Leaving out the images, please reproduce each line below exactly.
------------
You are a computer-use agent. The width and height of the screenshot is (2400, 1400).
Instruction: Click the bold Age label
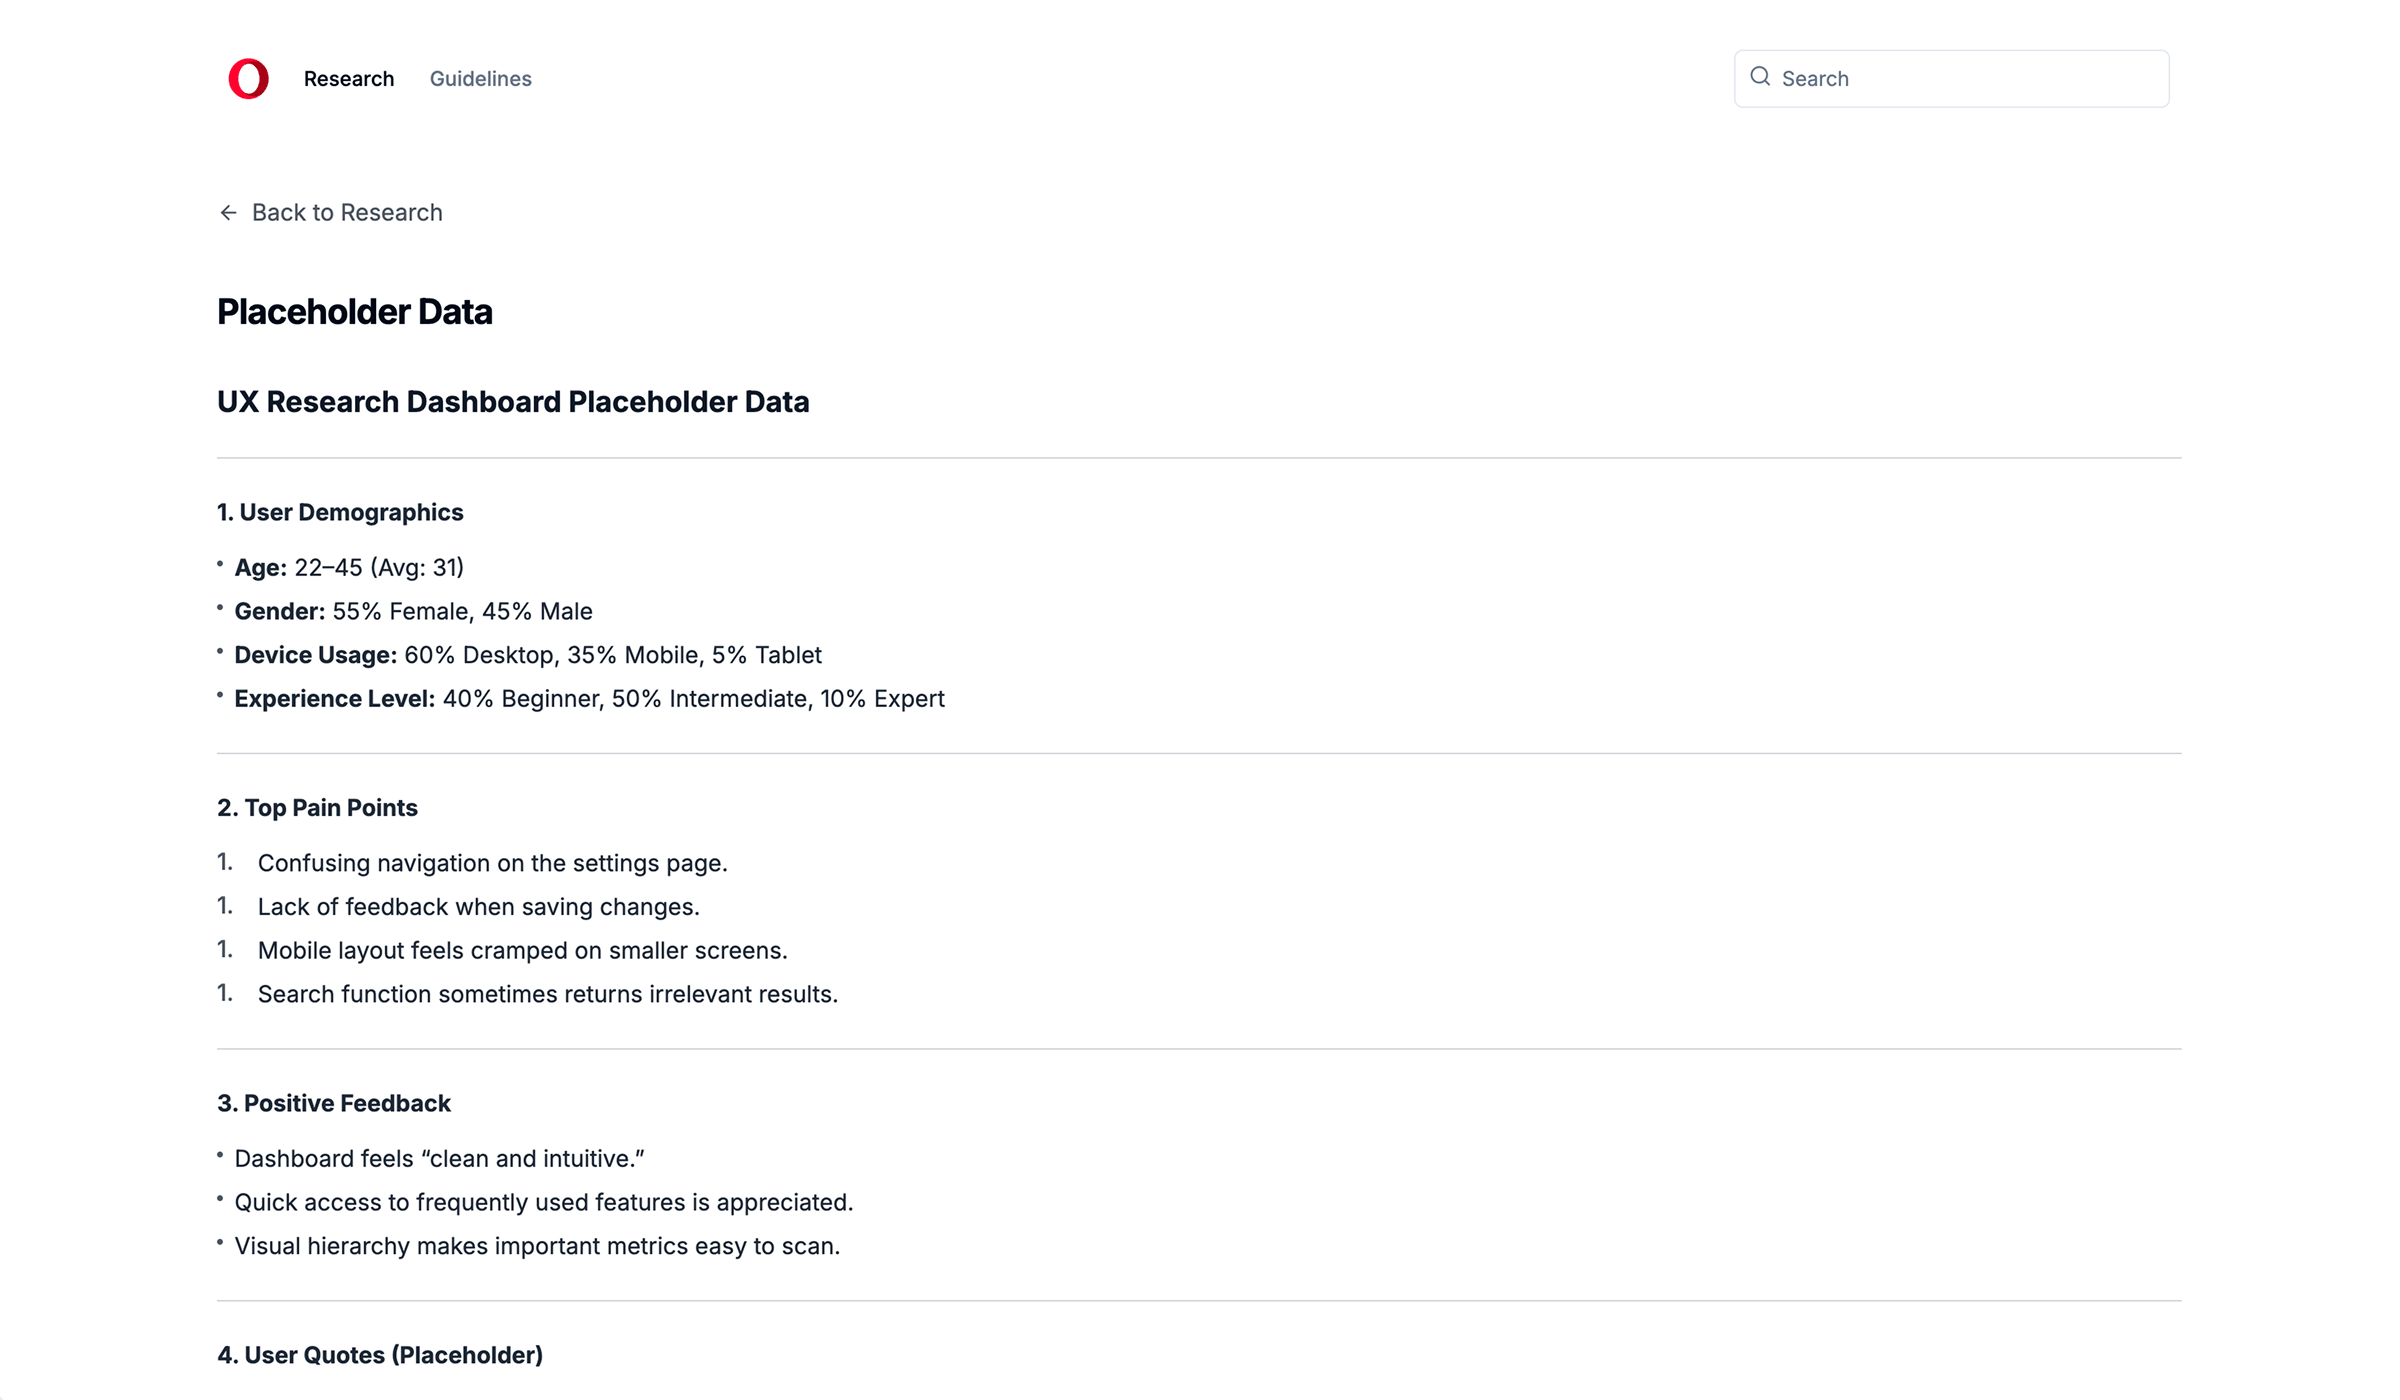(260, 568)
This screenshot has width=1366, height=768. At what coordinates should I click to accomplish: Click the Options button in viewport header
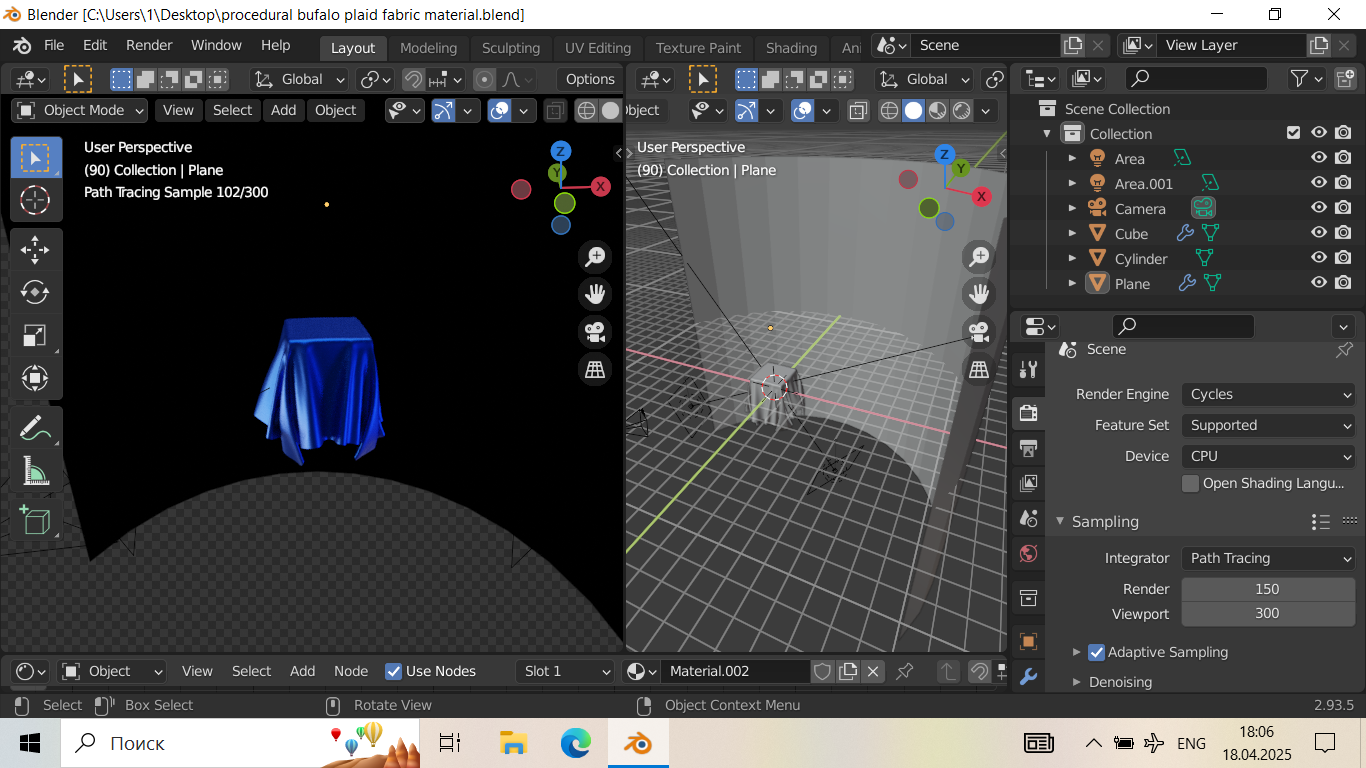pos(590,79)

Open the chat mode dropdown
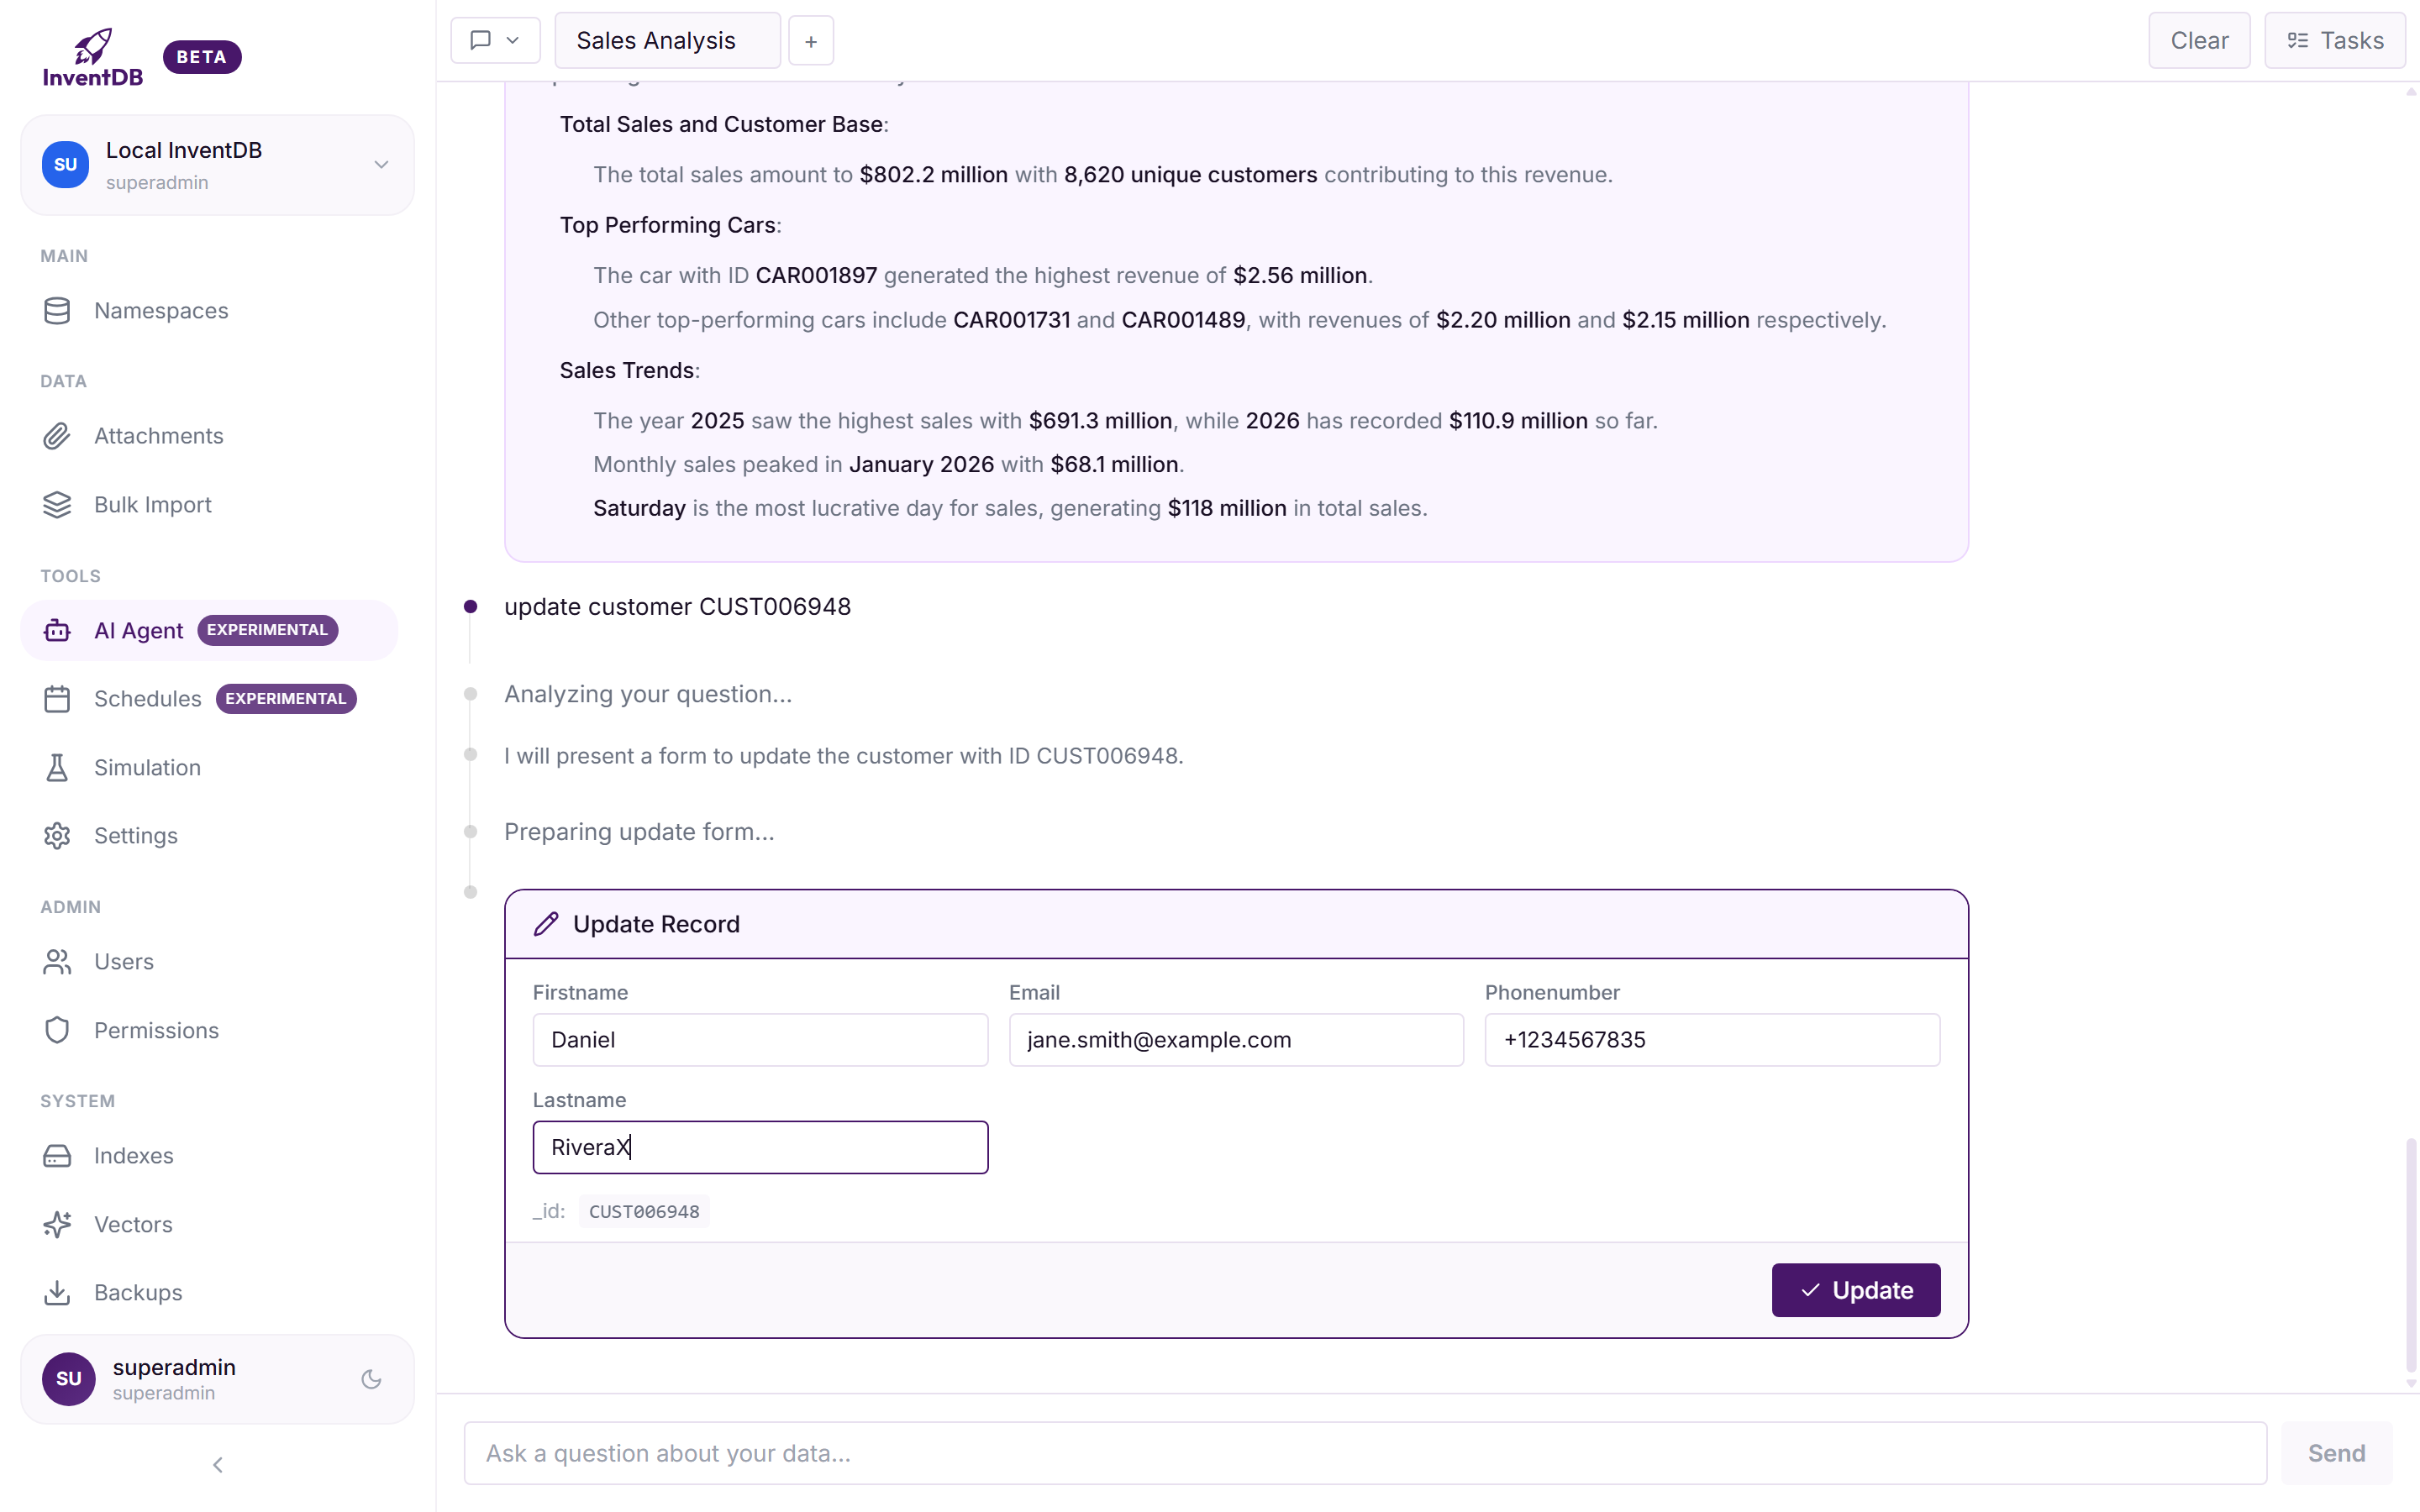tap(495, 40)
------------
Solution for this exercise —
You are a computer-use agent. The width and height of the screenshot is (2400, 1400).
Instruction: Click the bold Age label
(260, 568)
This screenshot has width=1366, height=768. At what coordinates should I click to accomplish: Click the Options button in viewport header
pos(590,79)

Open the chat mode dropdown
tap(495, 40)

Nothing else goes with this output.